MANILA - Malacañang on Monday said President Rodrigo Duterte is in favor of same-sex civil union, as the Supreme Court tackles the constitutionality of same-sex marriage in the predominantly Catholic Philippines.
Presidential Spokesperson Harry Roque said Duterte favors same-sex civil union since it will allow same-sex couples to get the same benefits accorded to heterosexual couples.
“Kung same-sex marriage, pati si presidente tutol. Pero ang [same-sex] union, pabor dyan si presidente para maayos ang ibat ibang aspeto ng pagsamama ng magka-parehong kasarinlan,” Roque said in a press briefing in Maasin, Southern Leyte.
Roque gave this statement in reaction to a Social Weather Stations survey stating that at least 61 percent of Filipinos said they would oppose a bill that would legalize same-sex “civil union” in the country.
Duterte’s chief ally at the House of Representatives, House Speaker Pantaleon Alvarez, has sponsored a bill allowing same-sex civil union in the country.

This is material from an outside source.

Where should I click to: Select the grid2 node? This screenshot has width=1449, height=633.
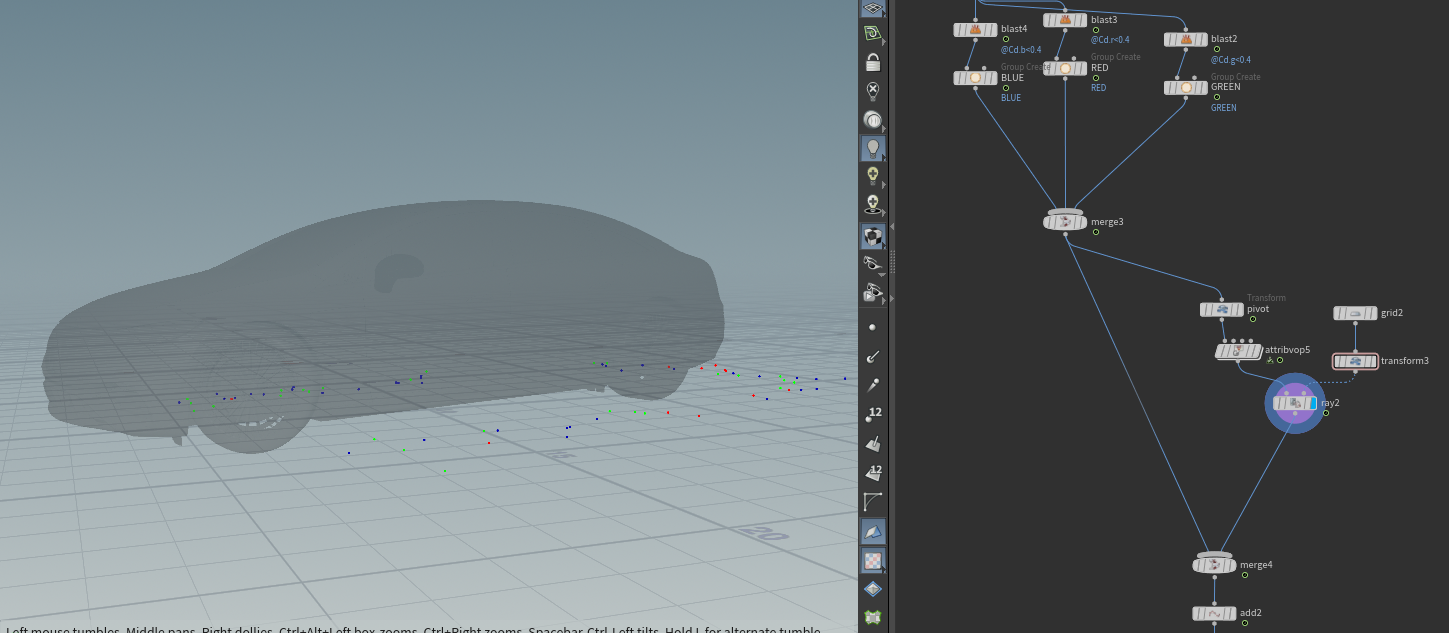point(1355,313)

Proponents of same-sex civil union in the country, including Bataan Rep. Geraldine Roman, said they opted not to call the the process a “marriage” because it has religious connotations which will certainly earn the ire of religious institutions and conservatives.
During the oral arguments at the high court on same-sex marriage, Acting Chief Justice Antonio Carpio said same-sex civil union is constitutional, as it is based on the constitutional right to freedom of association.

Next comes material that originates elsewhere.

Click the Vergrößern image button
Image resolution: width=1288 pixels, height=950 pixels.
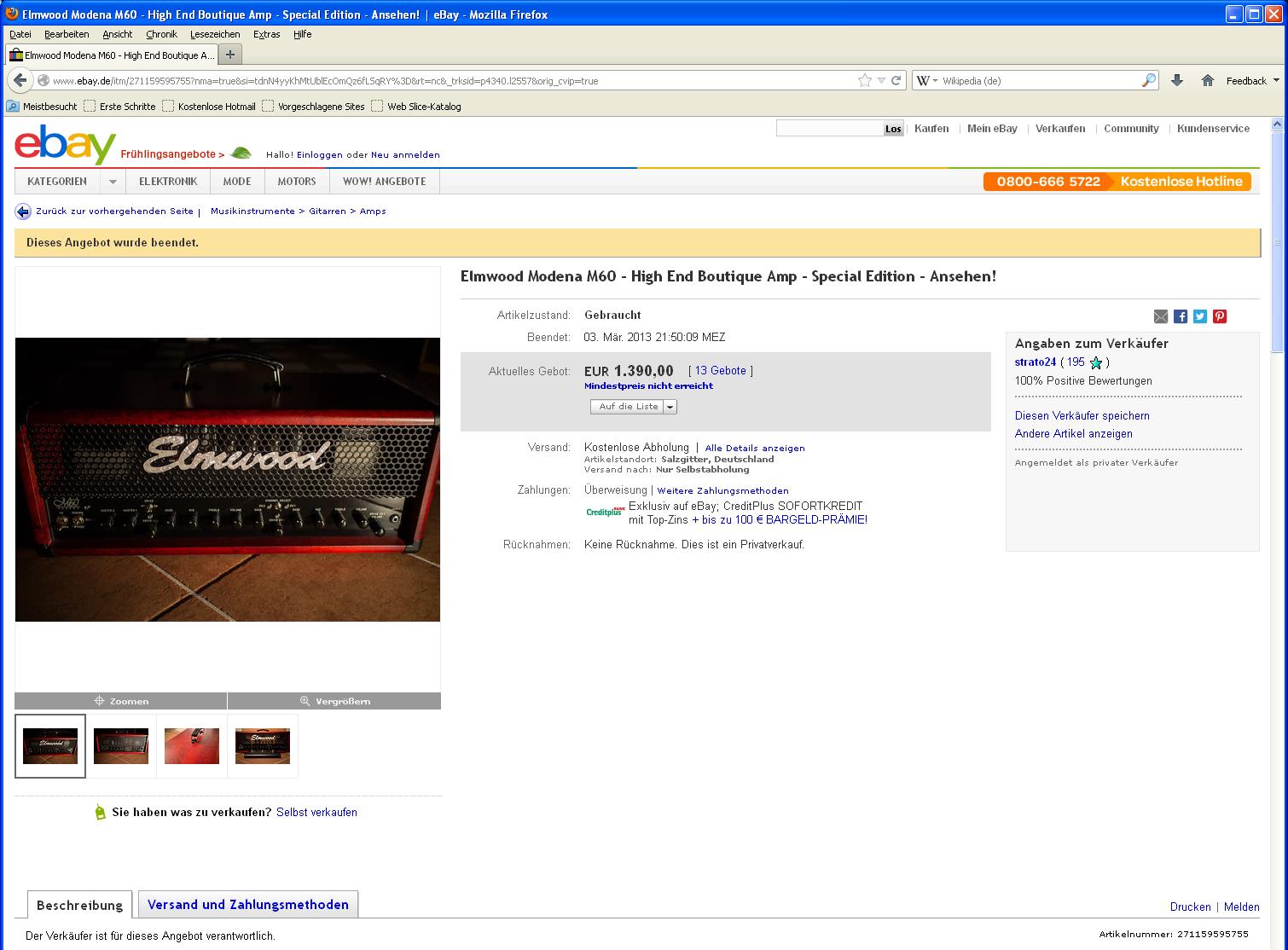tap(334, 701)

Carpio noted the Constitution allows two people of the same sex to enter into an agreement regarding property.
Lawyer Jesus Nicardo Falcis III, who described himself in the pleading as "an open and self-identified homosexual,” is urging the high court to declare as unconstitutional Articles 1 and 2 of Executive Order (EO) No. 209, the Family Code of the Philippines, which "define and limit marriage as between man and woman."

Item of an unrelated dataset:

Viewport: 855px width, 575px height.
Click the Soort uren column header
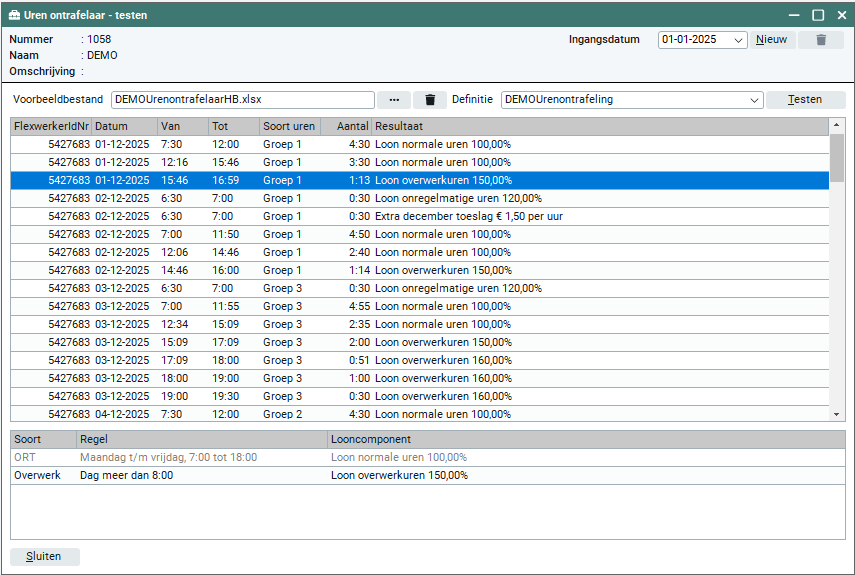tap(288, 127)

Falcis argued that the assailed provisions in EO No. 209 violate homosexuals' right "to found a family" as protected under Section 3 (1) of the 1987 Constitution.
He also said these provisions "deprive [him] and other homosexuals the right to liberty without substantive due process of law" and "deny them the equal protection of the laws."
He further argued that the subject provisions cause lesbian and gay Filipinos to be "relegated to 2nd class citizens."
Roque said based on the developments in the oral arguments at the high court, the petition will be dismissed.